MALILI — Pemerintah Kabupaten Luwu Timur memperkuat penertiban reklame yang tidak memenuhi ketentuan perizinan maupun kewajiban perpajakan. Badan Pendapatan Daerah (Bapenda) bersama Satuan Polisi Pamong Praja (Satpol PP) melakukan operasi penertiban secara bertahap di seluruh kecamatan.
Hingga Senin (24/8/2026), penertiban telah dilaksanakan di empat kecamatan. Sementara wilayah lainnya akan menjadi sasaran operasi lanjutan sebagai bagian dari upaya pemerintah daerah memastikan penyelenggaraan reklame berjalan sesuai ketentuan.
Dalam operasi tersebut, petugas menertibkan sejumlah media reklame yang ditemukan tidak memenuhi persyaratan. Jenisnya meliputi papan reklame, spanduk, banner hingga billboard.
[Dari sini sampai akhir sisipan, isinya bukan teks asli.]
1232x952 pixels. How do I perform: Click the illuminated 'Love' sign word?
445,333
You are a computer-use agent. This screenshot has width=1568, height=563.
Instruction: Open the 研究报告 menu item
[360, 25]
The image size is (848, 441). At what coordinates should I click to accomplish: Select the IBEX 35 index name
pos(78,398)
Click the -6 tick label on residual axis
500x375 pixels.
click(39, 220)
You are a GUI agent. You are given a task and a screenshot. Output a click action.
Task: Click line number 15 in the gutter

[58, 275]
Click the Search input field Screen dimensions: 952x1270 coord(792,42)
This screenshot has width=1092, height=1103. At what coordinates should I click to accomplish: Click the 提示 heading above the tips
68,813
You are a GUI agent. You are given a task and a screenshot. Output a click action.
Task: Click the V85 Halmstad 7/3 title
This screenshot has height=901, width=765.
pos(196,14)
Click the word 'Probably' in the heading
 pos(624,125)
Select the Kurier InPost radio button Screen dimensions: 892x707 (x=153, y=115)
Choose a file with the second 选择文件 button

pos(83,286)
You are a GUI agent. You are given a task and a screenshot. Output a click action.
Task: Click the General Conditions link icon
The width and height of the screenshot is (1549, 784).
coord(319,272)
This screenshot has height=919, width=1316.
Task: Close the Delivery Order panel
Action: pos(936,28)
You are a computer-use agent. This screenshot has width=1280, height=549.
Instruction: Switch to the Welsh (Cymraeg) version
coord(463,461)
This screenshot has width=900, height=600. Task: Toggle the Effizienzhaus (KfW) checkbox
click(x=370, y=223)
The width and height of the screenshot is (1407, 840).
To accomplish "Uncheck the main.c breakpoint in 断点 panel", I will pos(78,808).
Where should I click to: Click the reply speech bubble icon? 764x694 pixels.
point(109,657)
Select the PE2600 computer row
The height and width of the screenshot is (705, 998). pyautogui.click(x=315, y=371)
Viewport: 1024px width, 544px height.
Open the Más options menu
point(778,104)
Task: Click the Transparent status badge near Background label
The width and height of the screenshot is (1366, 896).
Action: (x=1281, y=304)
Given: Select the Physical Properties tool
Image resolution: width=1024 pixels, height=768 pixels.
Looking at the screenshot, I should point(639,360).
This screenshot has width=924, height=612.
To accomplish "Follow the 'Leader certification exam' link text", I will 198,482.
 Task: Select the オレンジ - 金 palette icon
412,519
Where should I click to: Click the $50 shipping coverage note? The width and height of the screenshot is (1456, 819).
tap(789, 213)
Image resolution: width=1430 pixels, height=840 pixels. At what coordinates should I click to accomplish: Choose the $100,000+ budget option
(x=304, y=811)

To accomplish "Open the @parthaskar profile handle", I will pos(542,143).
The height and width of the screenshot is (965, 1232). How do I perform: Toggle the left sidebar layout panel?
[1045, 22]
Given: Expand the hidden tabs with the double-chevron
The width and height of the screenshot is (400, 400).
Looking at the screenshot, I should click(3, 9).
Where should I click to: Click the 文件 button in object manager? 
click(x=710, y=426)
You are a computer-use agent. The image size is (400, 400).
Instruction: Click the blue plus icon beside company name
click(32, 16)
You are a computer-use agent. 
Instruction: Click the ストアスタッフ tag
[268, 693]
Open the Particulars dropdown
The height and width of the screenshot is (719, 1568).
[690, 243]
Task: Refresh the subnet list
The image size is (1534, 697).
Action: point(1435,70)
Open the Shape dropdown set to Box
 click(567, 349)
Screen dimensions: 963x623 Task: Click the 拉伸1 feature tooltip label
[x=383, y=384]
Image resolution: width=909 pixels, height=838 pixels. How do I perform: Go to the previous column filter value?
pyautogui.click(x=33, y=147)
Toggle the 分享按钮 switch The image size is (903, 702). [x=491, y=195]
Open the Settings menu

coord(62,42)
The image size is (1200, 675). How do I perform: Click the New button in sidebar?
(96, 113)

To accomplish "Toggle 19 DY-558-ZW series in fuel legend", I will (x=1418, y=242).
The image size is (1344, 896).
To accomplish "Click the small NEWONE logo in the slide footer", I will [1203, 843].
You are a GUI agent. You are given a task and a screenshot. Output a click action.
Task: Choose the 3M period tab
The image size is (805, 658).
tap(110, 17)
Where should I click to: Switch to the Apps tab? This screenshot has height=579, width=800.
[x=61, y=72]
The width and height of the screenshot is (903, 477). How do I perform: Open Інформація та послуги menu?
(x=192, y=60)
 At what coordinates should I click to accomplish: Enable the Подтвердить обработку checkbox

Penertiban menyasar reklame yang tidak mengantongi izin penyelenggaraan, izin yang telah berakhir dan belum diperpanjang, serta reklame yang pemiliknya masih memiliki tunggakan kewajiban Pajak Reklame.
Sekretaris Bapenda Luwu Timur menjelaskan, langkah tersebut merupakan bagian dari penegakan Peraturan Daerah sekaligus upaya mengoptimalkan Pendapatan Asli Daerah (PAD) dari sektor Pajak Reklame.
Menurutnya, penertiban tidak semata-mata berorientasi pada tindakan terhadap pelanggaran, tetapi juga untuk menciptakan kepastian dan rasa keadilan bagi pelaku usaha yang telah memenuhi kewajiban perizinan serta membayar pajak sesuai ketentuan.
“Penertiban ini merupakan bagian dari upaya pemerintah daerah memastikan seluruh penyelenggaraan reklame berjalan sesuai aturan sekaligus memberikan keadilan bagi wajib pajak yang telah taat memenuhi kewajibannya,” jelasnya.
Bapenda juga mengingatkan pelaku usaha, biro periklanan maupun masyarakat yang akan memasang reklame agar terlebih dahulu memastikan seluruh persyaratan perizinan telah dipenuhi dan kewajiban Pajak Reklame dibayarkan tepat waktu.
Pemerintah daerah menilai kepatuhan tersebut penting karena penerimaan dari sektor pajak daerah pada akhirnya menjadi salah satu sumber pembiayaan pembangunan dan pelayanan publik bagi masyarakat Luwu Timur.
“Pajak yang dikumpulkan dari reklame ini nantinya akan kembali kepada masyarakat melalui pembangunan infrastruktur dan pelayanan publik,” ujarnya.
Operasi penertiban akan terus dilakukan secara bertahap di kecamatan lainnya. Adapun jumlah keseluruhan reklame yang telah diturunkan dan diamankan hingga saat ini masih dalam proses pendataan dan rekapitulasi oleh petugas.
Dengan langkah tersebut, Pemkab Luwu Timur berharap kepatuhan masyarakat dan pelaku usaha terhadap ketentuan reklame semakin meningkat, sekaligus mendorong optimalisasi penerimaan daerah secara tertib, transparan, dan berkeadilan.